Bajo este entendido, las situaciones jurídicas no consolidadas son aquellas que al momento de producirse el fallo se debatían o eran susceptibles de debatirse ante las autoridades administrativas o ante la jurisdicción contenciosa, por consiguiente, las situaciones jurídicas consolidadas serán aquellas situaciones subjetivas y particulares que ya han quedado en firme, o que han sido objeto de pronunciamiento judicial, que ha hecho tránsito a cosa juzgada.
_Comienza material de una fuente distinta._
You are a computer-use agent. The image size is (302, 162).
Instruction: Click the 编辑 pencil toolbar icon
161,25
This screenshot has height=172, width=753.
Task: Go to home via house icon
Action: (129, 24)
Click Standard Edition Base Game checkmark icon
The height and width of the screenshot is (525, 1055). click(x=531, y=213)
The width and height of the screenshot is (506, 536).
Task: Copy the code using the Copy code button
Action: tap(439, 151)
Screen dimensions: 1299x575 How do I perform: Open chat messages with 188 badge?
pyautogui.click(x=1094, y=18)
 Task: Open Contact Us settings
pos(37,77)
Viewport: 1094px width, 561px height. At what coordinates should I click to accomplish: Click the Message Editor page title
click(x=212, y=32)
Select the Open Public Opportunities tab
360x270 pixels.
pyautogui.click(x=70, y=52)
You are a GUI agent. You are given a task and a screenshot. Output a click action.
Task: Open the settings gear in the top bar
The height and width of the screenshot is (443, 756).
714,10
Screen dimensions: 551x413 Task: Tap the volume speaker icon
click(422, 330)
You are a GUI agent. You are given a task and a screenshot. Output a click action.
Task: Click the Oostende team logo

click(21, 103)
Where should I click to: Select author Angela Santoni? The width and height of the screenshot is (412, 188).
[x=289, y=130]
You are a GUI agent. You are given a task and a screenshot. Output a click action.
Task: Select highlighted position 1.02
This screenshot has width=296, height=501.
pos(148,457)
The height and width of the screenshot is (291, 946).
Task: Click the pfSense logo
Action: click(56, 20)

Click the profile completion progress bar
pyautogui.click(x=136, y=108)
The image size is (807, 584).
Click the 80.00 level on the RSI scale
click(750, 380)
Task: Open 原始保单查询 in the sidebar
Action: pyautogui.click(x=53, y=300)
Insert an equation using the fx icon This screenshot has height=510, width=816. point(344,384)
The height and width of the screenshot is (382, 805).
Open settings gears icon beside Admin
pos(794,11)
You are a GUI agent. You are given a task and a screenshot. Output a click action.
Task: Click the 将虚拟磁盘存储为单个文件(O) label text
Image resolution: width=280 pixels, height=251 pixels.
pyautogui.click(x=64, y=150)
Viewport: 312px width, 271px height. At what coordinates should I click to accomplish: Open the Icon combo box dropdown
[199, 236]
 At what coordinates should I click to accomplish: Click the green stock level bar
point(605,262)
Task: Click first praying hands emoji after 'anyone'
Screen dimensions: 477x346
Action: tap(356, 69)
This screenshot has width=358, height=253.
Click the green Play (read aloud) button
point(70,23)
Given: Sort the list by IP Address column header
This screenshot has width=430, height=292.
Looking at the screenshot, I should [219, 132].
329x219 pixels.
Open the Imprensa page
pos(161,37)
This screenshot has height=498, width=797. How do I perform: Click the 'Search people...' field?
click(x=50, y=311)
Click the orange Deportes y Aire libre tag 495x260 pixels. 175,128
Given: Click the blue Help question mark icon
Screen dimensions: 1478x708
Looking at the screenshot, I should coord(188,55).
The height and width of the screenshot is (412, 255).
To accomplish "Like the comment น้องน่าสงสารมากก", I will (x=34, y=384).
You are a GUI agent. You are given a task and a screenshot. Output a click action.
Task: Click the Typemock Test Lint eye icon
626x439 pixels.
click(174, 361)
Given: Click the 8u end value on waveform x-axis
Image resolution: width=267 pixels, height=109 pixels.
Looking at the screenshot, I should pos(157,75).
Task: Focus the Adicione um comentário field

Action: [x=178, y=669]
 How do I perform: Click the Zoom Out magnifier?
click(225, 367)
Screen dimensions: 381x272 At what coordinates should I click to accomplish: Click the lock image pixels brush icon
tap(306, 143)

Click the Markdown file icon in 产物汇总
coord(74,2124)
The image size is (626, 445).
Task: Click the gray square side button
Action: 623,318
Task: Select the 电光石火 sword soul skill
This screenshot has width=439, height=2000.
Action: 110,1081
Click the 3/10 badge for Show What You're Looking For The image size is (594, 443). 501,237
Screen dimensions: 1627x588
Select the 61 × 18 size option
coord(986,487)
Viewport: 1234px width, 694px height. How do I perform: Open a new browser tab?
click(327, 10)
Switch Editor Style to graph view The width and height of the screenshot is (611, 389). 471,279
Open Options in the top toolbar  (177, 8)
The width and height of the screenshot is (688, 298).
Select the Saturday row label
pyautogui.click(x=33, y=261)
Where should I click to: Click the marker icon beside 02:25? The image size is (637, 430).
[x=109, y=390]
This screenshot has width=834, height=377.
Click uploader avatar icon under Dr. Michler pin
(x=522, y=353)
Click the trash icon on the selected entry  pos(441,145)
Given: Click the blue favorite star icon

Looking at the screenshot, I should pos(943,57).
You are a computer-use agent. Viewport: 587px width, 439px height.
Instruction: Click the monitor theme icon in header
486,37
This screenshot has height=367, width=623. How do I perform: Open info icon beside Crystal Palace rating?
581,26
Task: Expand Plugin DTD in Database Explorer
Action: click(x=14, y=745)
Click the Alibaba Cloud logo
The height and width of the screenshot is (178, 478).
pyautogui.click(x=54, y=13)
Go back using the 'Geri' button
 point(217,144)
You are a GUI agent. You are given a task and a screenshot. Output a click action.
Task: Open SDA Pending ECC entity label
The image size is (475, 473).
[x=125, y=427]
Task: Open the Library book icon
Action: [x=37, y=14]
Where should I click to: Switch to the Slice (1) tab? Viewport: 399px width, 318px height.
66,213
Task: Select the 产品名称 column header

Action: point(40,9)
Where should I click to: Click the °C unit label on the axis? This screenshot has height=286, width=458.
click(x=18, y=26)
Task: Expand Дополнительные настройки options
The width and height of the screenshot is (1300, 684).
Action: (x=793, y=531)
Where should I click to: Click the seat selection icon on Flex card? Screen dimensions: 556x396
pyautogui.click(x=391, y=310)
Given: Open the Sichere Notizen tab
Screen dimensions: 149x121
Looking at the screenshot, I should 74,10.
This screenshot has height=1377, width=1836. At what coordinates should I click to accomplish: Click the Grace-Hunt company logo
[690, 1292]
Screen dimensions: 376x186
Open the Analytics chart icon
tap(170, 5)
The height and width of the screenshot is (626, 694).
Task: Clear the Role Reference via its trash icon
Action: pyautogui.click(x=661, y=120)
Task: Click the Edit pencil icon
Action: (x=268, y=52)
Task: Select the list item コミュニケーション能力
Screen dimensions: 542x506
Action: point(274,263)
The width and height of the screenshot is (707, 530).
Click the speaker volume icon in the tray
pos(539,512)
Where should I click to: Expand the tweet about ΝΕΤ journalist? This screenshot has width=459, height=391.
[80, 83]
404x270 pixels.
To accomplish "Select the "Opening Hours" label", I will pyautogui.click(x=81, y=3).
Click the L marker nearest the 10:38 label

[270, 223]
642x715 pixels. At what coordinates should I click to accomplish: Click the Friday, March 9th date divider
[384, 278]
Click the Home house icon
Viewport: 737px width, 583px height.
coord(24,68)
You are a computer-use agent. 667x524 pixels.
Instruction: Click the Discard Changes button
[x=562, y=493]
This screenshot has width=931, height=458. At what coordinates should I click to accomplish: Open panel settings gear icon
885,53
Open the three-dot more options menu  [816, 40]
(…) 2.2.8. En tratándose de derechos laborales, debe precisarse que las situaciones jurídicas consolidadas, son aquellas que se encuentran cumplidas conforme con las normas que así lo prescriben y, además, sean acordes con el mandato constitucional. En materia de derecho administrativo laboral, la protección o respeto por los denominados “derechos adquiridos” apunta al mantenimiento de las situaciones jurídicas consolidadas en vigencia de la disposición que consagra el derecho.[83] Asimismo, se ha dicho que las situaciones jurídicas consolidadas durante la vigencia de la legislación anterior, constituyen derechos adquiridos, lo que se diferencia de las meras expectativas definidas como aquellas relaciones jurídicas en las cuales los supuestos fácticos previstos por la norma anterior no se han cumplido.[84] (…) 2.2.11.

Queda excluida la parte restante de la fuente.